### EXTRACT TO READ
━━━━━━━━
In Terraform, the template_file data source is the preferred method of, for example, injecting variable data into a templated-file like a script or configuration file. In my case, I make heavy use of template_file as part of the spin-up routine for servers on Equinix Metal which uses cloud-init to run a script on first boot to configure the host.

For the sake of ease and user-customizability, I use a map resource in Terraform to store all of the URLs for Kubernetes manifests that I'd like applied to a Kubernetes cluster once Terraform creates the host, and cloud-init has bootstrapped the cluster, which looks like this:

variable "workloads" {
  type = map

  default = {
    ceph_common = "https://raw.githubusercontent.com/rook/rook/release-1.0/cluster/examples/kubernetes/ceph/common.yaml"
━━━━━━━━
### RAW DATA
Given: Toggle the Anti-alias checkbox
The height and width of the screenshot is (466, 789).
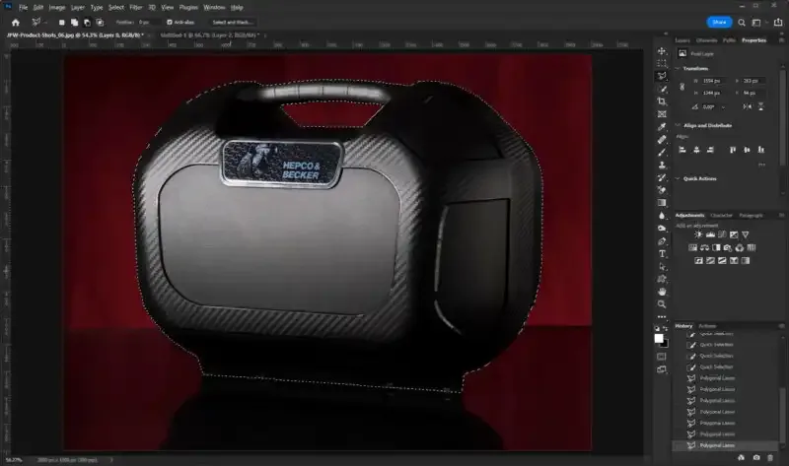Looking at the screenshot, I should coord(169,21).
━━━━━━━━
Pick up the piece on Terraform's template_file right after its last line and keep writing it. This data was taken from a separate source.

### ANSWER FOR THIS EXERCISE
    ceph_operator = "https://raw.githubusercontent.com/rook/rook/release-1.0/cluster/examples/kubernetes/ceph/operator.yaml"
    ceph_cluster_minimal = "https://raw.githubusercontent.com/rook/rook/release-1.0/cluster/examples/kubernetes/ceph/cluster-minimal.yaml"
    ceph_cluster =  "https://raw.githubusercontent.com/rook/rook/release-1.0/cluster/examples/kubernetes/ceph/cluster.yaml"
    open_ebs_operator = "https://openebs.github.io/charts/openebs-operator-1.2.0.yaml"
    tigera_operator = "https://docs.projectcalico.org/manifests/tigera-operator.yaml"
    calico = "https://docs.projectcalico.org/manifests/custom-resources.yaml"
    flannel = "https://raw.githubusercontent.com/coreos/flannel/2140ac876ef134e0ed5af15c65e414cf26827915/Documentation/kube-flannel.yml"
    metallb_namespace = "https://raw.githubusercontent.com/google/metallb/v0.9.3/manifests/namespace.yaml"
    metallb_release = "https://raw.githubusercontent.com/google/metallb/v0.9.3/manifests/metallb.yaml"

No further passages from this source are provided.